This repository utilizes NVIDIA's Nucleotide Transformer to generate positional embeddings for a MPRA (Massively Parallel Reporter Assay) 3' sequence dataset. The goal is to explore the correlation between 3' sequences and gene expression.
- Nucleotide Transformer: GitHub Repository
- Dataset Source Paper: PLOS Genetics Article
Note: Conda environments and Dockerfiles are currently available for use :)
To set up a quick conda environment for this project, follow these steps:
1. Clone the Repository:
git clone https://github.com/zbates1/zb-deepmind-terminator.git ./zb-deepmind-terminator && cd ./zb-deepmind-terminator
2. Create the conda env
conda create -p ./envs/zb-terminator python=3.9
3. Activate Env
conda activate ./envs/zb-terminator
4. Install Scipy with Conda
conda install scipy
5. Clone the Nucleotide Transformer Repo
git clone https://github.com/instadeepai/nucleotide-transformer.git ./nucleotide-transformer
6. Use the native Nucleotide-Transformer setup.py file to install dependencies
python3 ./nucleotide-transformer/setup.py install
7. Then install the Nucleotide-Transformer Package=0.0.1
cd nucleotide-transformer && pip install . && cd ..
8. Install dependencies
pip install -r requirements.txt
9. Install CUDA-enabled JAX
pip install --upgrade "jax[cuda11_pip]" -f https://storage.googleapis.com/jax-releases/jax_cuda_releases.html
Note: The Dockerfile is currently only supporting Jax implementation. The following commands are what I used to build the container
1. Build the image
docker build -t jax_test -f ./Dockerfile.jax .
2. Containerize
docker run -it jax_test:latest /bin/bash -c "conda init bash && conda activate /task/envs/zb-terminator && python3 run_inference.py"

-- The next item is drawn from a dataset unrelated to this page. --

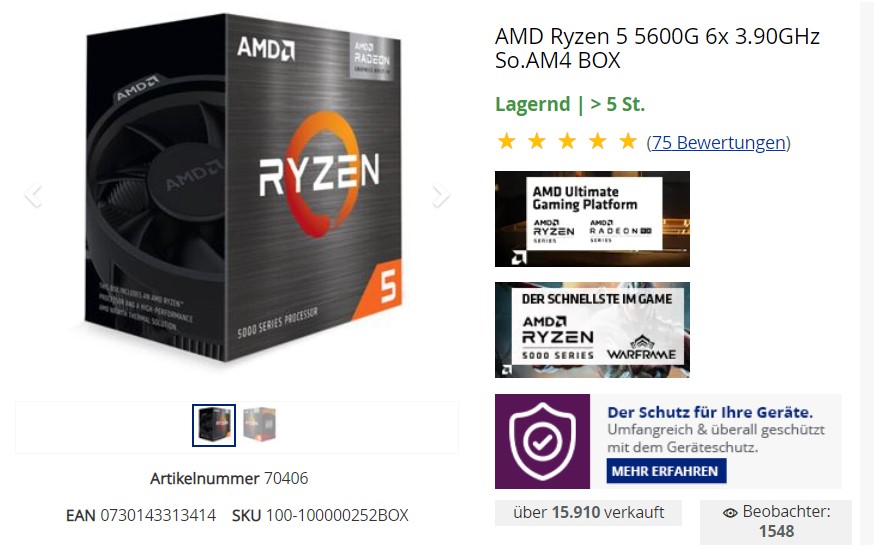Click the 'Der Schutz für Ihre Geräte' heading
Screen dimensions: 874x560
710,412
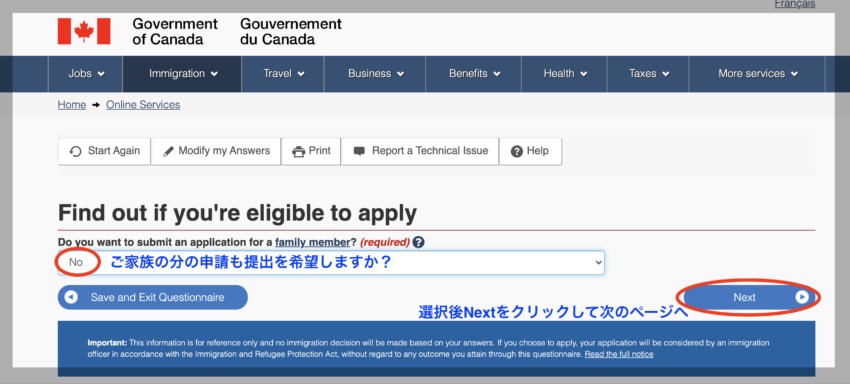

Now you can use my pipeline to generate embeddings for the Shalem dataset (provided) and do the rest of the analysis.
Note: If you would like to run your own dataset: 1. format correctly 2. pass --input_filename /path/to/your/ds/in/./data
Your dataset should be: a text or csv file and have two columns: ['sequences'] and ['gene expression (tpm)']